* DATA PROVIDED:
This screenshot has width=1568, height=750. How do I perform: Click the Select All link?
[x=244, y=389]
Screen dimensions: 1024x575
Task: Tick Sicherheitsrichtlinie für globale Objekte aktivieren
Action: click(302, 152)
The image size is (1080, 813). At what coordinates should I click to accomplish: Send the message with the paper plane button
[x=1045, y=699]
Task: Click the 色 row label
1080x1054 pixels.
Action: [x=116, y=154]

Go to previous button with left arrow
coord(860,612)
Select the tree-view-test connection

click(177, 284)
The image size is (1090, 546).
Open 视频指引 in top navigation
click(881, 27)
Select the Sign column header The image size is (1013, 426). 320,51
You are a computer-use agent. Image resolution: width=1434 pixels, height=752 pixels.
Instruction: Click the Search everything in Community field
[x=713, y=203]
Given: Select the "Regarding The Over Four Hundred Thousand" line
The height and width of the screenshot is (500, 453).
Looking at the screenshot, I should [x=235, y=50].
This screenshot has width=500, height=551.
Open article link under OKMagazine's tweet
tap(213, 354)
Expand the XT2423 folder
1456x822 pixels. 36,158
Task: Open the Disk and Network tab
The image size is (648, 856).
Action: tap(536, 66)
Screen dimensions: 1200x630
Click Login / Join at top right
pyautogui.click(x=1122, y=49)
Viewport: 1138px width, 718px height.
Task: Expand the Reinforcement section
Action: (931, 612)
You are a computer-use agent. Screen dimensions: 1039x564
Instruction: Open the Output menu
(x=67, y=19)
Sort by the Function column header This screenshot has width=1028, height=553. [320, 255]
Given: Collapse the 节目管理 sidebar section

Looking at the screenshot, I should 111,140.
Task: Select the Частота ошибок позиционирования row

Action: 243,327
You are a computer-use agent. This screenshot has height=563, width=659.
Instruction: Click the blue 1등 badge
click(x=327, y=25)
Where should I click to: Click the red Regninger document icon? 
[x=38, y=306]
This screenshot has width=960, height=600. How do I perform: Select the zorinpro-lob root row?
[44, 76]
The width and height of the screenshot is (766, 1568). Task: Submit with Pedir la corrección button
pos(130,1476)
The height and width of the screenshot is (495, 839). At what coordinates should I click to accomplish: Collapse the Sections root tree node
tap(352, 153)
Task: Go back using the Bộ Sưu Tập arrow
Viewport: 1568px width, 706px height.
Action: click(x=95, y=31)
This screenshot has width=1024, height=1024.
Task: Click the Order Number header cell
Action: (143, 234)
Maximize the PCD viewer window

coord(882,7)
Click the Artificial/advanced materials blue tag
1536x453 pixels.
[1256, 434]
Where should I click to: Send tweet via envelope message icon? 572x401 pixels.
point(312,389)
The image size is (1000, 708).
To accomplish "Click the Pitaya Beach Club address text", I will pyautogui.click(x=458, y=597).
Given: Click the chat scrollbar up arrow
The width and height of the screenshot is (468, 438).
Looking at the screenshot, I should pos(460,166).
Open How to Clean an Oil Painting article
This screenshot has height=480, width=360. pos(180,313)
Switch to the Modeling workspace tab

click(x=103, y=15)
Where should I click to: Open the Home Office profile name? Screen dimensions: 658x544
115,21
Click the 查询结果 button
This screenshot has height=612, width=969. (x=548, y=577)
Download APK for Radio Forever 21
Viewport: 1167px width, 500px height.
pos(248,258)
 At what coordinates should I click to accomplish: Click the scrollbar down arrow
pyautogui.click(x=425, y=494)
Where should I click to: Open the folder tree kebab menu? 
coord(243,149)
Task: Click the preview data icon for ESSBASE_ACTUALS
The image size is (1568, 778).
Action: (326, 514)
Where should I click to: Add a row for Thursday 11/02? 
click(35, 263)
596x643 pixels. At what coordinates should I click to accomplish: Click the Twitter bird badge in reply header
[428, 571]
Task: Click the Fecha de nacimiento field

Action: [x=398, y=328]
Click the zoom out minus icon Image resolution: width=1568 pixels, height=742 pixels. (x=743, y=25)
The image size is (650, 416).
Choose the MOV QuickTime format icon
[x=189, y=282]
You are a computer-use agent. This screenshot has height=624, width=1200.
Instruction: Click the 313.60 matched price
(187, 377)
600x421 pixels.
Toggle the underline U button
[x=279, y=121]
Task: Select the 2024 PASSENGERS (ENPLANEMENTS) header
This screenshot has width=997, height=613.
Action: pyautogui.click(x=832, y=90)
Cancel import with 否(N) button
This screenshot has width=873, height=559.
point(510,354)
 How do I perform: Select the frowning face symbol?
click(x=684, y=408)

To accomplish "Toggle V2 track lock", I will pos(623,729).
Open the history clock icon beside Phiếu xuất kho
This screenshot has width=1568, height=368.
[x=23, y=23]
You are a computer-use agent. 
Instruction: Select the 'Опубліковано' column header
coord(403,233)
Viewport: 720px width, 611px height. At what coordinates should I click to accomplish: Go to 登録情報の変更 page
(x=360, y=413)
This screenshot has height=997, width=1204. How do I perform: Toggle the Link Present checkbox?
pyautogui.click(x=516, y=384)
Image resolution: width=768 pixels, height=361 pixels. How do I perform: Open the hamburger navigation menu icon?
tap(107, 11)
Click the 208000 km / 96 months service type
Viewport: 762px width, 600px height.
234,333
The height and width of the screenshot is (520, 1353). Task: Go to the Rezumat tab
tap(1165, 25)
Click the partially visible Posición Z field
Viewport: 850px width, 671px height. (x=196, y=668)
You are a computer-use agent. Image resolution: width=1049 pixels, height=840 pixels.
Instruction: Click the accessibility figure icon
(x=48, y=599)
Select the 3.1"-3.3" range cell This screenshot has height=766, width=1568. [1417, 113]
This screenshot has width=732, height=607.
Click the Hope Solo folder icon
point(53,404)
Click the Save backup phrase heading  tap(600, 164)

* PROBLEM DETAILS: From the first line to the last, transcribe the data exactly.

* SOLUTION:
This screenshot has width=1568, height=750. How do I perform: Click the Select All link?
[x=244, y=389]
Screen dimensions: 1024x575
Task: Tick Sicherheitsrichtlinie für globale Objekte aktivieren
Action: click(302, 152)
The image size is (1080, 813). At what coordinates should I click to accomplish: Send the message with the paper plane button
[x=1045, y=699]
Task: Click the 色 row label
1080x1054 pixels.
Action: [x=116, y=154]

Go to previous button with left arrow
coord(860,612)
Select the tree-view-test connection

click(177, 284)
The image size is (1090, 546).
Open 视频指引 in top navigation
click(881, 27)
Select the Sign column header The image size is (1013, 426). 320,51
You are a computer-use agent. Image resolution: width=1434 pixels, height=752 pixels.
Instruction: Click the Search everything in Community field
[x=713, y=203]
Given: Select the "Regarding The Over Four Hundred Thousand" line
The height and width of the screenshot is (500, 453).
Looking at the screenshot, I should [x=235, y=50].
This screenshot has width=500, height=551.
Open article link under OKMagazine's tweet
tap(213, 354)
Expand the XT2423 folder
1456x822 pixels. 36,158
Task: Open the Disk and Network tab
The image size is (648, 856).
Action: tap(536, 66)
Screen dimensions: 1200x630
Click Login / Join at top right
pyautogui.click(x=1122, y=49)
Viewport: 1138px width, 718px height.
Task: Expand the Reinforcement section
Action: (931, 612)
You are a computer-use agent. Screen dimensions: 1039x564
Instruction: Open the Output menu
(x=67, y=19)
Sort by the Function column header This screenshot has width=1028, height=553. [320, 255]
Given: Collapse the 节目管理 sidebar section

Looking at the screenshot, I should 111,140.
Task: Select the Частота ошибок позиционирования row

Action: 243,327
You are a computer-use agent. This screenshot has height=563, width=659.
Instruction: Click the blue 1등 badge
click(x=327, y=25)
Where should I click to: Click the red Regninger document icon? 
[x=38, y=306]
This screenshot has width=960, height=600. How do I perform: Select the zorinpro-lob root row?
[44, 76]
The width and height of the screenshot is (766, 1568). Task: Submit with Pedir la corrección button
pos(130,1476)
The height and width of the screenshot is (495, 839). At what coordinates should I click to accomplish: Collapse the Sections root tree node
tap(352, 153)
Task: Go back using the Bộ Sưu Tập arrow
Viewport: 1568px width, 706px height.
Action: click(x=95, y=31)
This screenshot has width=1024, height=1024.
Task: Click the Order Number header cell
Action: (143, 234)
Maximize the PCD viewer window

coord(882,7)
Click the Artificial/advanced materials blue tag
1536x453 pixels.
[1256, 434]
Where should I click to: Send tweet via envelope message icon? 572x401 pixels.
point(312,389)
The image size is (1000, 708).
To accomplish "Click the Pitaya Beach Club address text", I will pyautogui.click(x=458, y=597).
Given: Click the chat scrollbar up arrow
The width and height of the screenshot is (468, 438).
Looking at the screenshot, I should pos(460,166).
Open How to Clean an Oil Painting article
This screenshot has height=480, width=360. pos(180,313)
Switch to the Modeling workspace tab

click(x=103, y=15)
Where should I click to: Open the Home Office profile name? Screen dimensions: 658x544
115,21
Click the 查询结果 button
This screenshot has height=612, width=969. (x=548, y=577)
Download APK for Radio Forever 21
Viewport: 1167px width, 500px height.
pos(248,258)
 At what coordinates should I click to accomplish: Click the scrollbar down arrow
pyautogui.click(x=425, y=494)
Where should I click to: Open the folder tree kebab menu? 
coord(243,149)
Task: Click the preview data icon for ESSBASE_ACTUALS
The image size is (1568, 778).
Action: (326, 514)
Where should I click to: Add a row for Thursday 11/02? 
click(35, 263)
596x643 pixels. At what coordinates should I click to accomplish: Click the Twitter bird badge in reply header
[428, 571]
Task: Click the Fecha de nacimiento field

Action: [x=398, y=328]
Click the zoom out minus icon Image resolution: width=1568 pixels, height=742 pixels. (x=743, y=25)
The image size is (650, 416).
Choose the MOV QuickTime format icon
[x=189, y=282]
You are a computer-use agent. This screenshot has height=624, width=1200.
Instruction: Click the 313.60 matched price
(187, 377)
600x421 pixels.
Toggle the underline U button
[x=279, y=121]
Task: Select the 2024 PASSENGERS (ENPLANEMENTS) header
This screenshot has width=997, height=613.
Action: pyautogui.click(x=832, y=90)
Cancel import with 否(N) button
This screenshot has width=873, height=559.
point(510,354)
 How do I perform: Select the frowning face symbol?
click(x=684, y=408)

To accomplish "Toggle V2 track lock", I will pos(623,729).
Open the history clock icon beside Phiếu xuất kho
This screenshot has width=1568, height=368.
[x=23, y=23]
You are a computer-use agent. 
Instruction: Select the 'Опубліковано' column header
coord(403,233)
Viewport: 720px width, 611px height. At what coordinates should I click to accomplish: Go to 登録情報の変更 page
(x=360, y=413)
This screenshot has height=997, width=1204. How do I perform: Toggle the Link Present checkbox?
pyautogui.click(x=516, y=384)
Image resolution: width=768 pixels, height=361 pixels. How do I perform: Open the hamburger navigation menu icon?
tap(107, 11)
Click the 208000 km / 96 months service type
Viewport: 762px width, 600px height.
234,333
The height and width of the screenshot is (520, 1353). Task: Go to the Rezumat tab
tap(1165, 25)
Click the partially visible Posición Z field
Viewport: 850px width, 671px height. (x=196, y=668)
You are a computer-use agent. Image resolution: width=1049 pixels, height=840 pixels.
Instruction: Click the accessibility figure icon
(x=48, y=599)
Select the 3.1"-3.3" range cell This screenshot has height=766, width=1568. [1417, 113]
This screenshot has width=732, height=607.
Click the Hope Solo folder icon
point(53,404)
Click the Save backup phrase heading  tap(600, 164)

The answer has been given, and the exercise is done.